We can compare the output from a *two-sample* $t$-test and a *paired* $t$-test by changing the `paired=` argument of `t.test()`, as shown below

In [2]:
print(t.test(mice2$before, mice2$after, var.equal=TRUE, paired=TRUE))  # paired t-test
print(t.test(mice2$before, mice2$after, var.equal=TRUE, paired=FALSE)) # two-sample t-test


	Paired t-test

data:  mice2$before and mice2$after
t = -25.546, df = 9, p-value = 1.039e-09
alternative hypothesis: true mean difference is not equal to 0
95 percent confidence interval:
 -217.1442 -181.8158
sample estimates:
mean difference 
        -199.48 


	Two Sample t-test

data:  mice2$before and mice2$after
t = -17.453, df = 18, p-value = 9.974e-13
alternative hypothesis: true difference in means is not equal to 0
95 percent confidence interval:
 -223.4926 -175.4674
sample estimates:
mean of x mean of y 
   200.56    400.04 



The output is a bit different between the two methods, so let us spend a little time unpacking this. To begin with, the clearest differences concern the $t$-statistic itself, the degrees of freedom, the $p$-value and the confidence interval. These are summarised in the table below 

| Test       | *t*-statistic | DoF | *p*-value | 95% CI            | 
| ---------- | ------------- | --- | --------- | ----------------- |
| Paired     | -25.546       | 9   | 1.039e-09 | [-217.14 -181.82] |
| Two-sample | -17.453       | 18  | 9.974e-13 | [-223.49 -175.47] |

Although it may seem like *everything* is different, there is actually one element that is *identical*, though it is somewhat hidden. To see it, consider that the structure of a $t$-test is

$$
t = \frac{\mu_{1} - \mu_{2}}{\text{SE}\{\mu_{1} - \mu_{2}\}},
$$

meaning that we think of the $t$ as the ratio between the *mean difference* and the *standard error of the mean difference*. The $t$-statistic itself is different between the *two-sample* and the *paired* tests, but this does not necessarily mean that all elements of this ratio are also different. Indeed, if we look at the output above we can see that the *paired* test reports a mean difference of `-199.48` and the *two-sample* test reports the individual means as `200.56` and `400.04`. If we calculate the mean difference from the values reported by the *two-sample* test we get 

In [3]:
print(200.56 - 400.04)

[1] -199.48


So, this is *identical* between the *paired* and *two-sample* tests. This should not be surprising, as we already established that repeated measurements do not affect the mean function. However, this does make it clear that it is not the *numerator* that differs between the paired and two-sample tests. As such, it must be the *denominator* of the $t$-statistic that leads to the differences above. In other words, *the standard error of the difference changes under repeated measurements*.
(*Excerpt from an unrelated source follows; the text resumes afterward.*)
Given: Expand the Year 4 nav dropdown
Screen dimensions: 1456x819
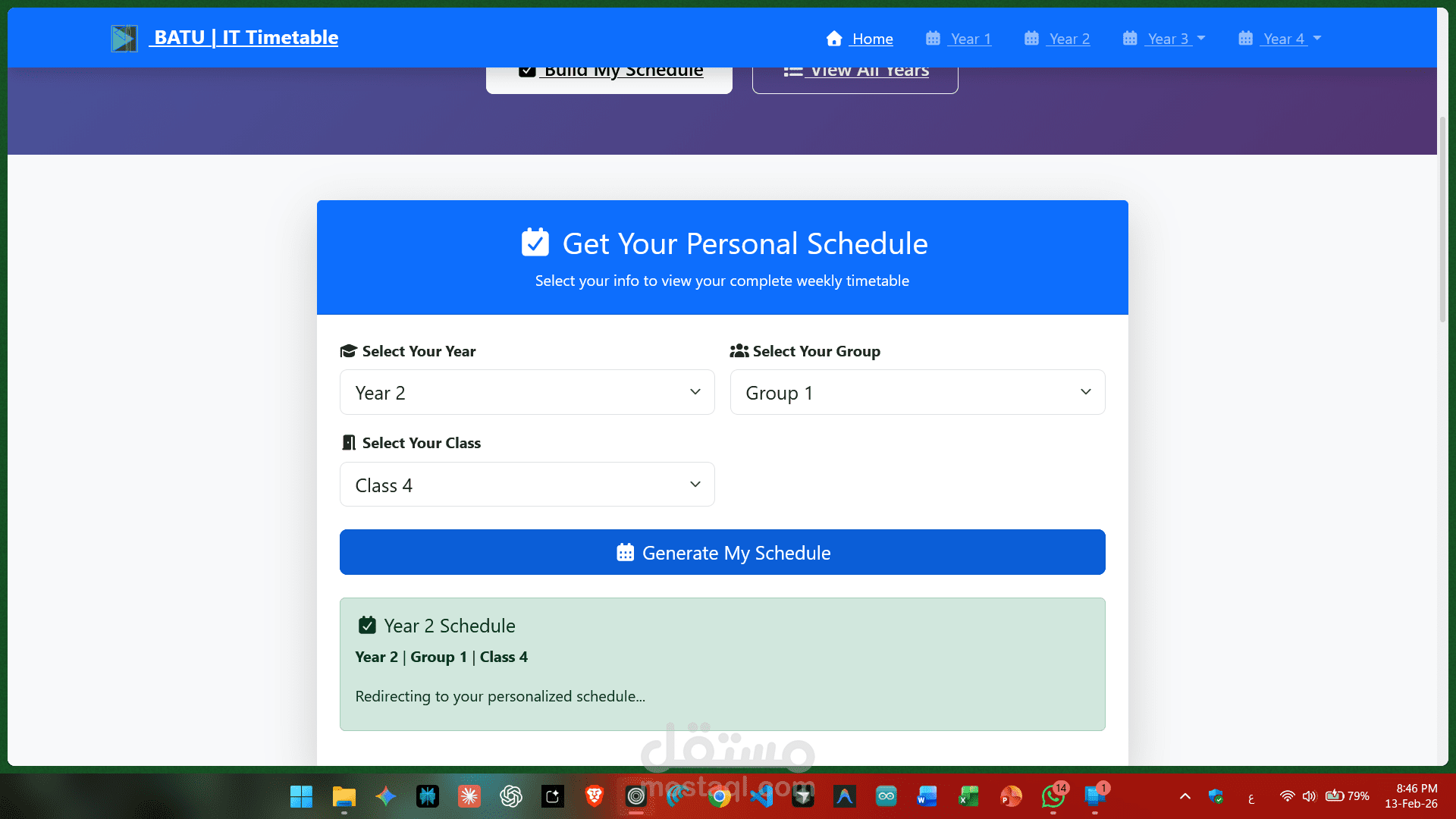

Given that we know the numerator for both tests, we can recover the denominators and see that this is true

In [4]:
mean.diff  <- -199.48
paired.t   <- -25.546
twosamp.t  <- -17.453
paired.se  <-  mean.diff / paired.t
twosamp.se <-  mean.diff / twosamp.t

print(c(paired.se, twosamp.se))

[1]  7.808659 11.429554


The *standard error* of the difference is much *smaller* in the *paired* test (`7.81`), compared to the *two-sample* test (`11.43`). This should not be a surprise as we know that the variance of the difference between two random variables should get *smaller* when they are positively correlated. From this, we can conclude that the standard error in the two-sample test is *too large* for this particular dataset, which has led to a $t$-statistic that is *smaller* than it should be. Application of the wrong method here has led to a *loss* of statistical power.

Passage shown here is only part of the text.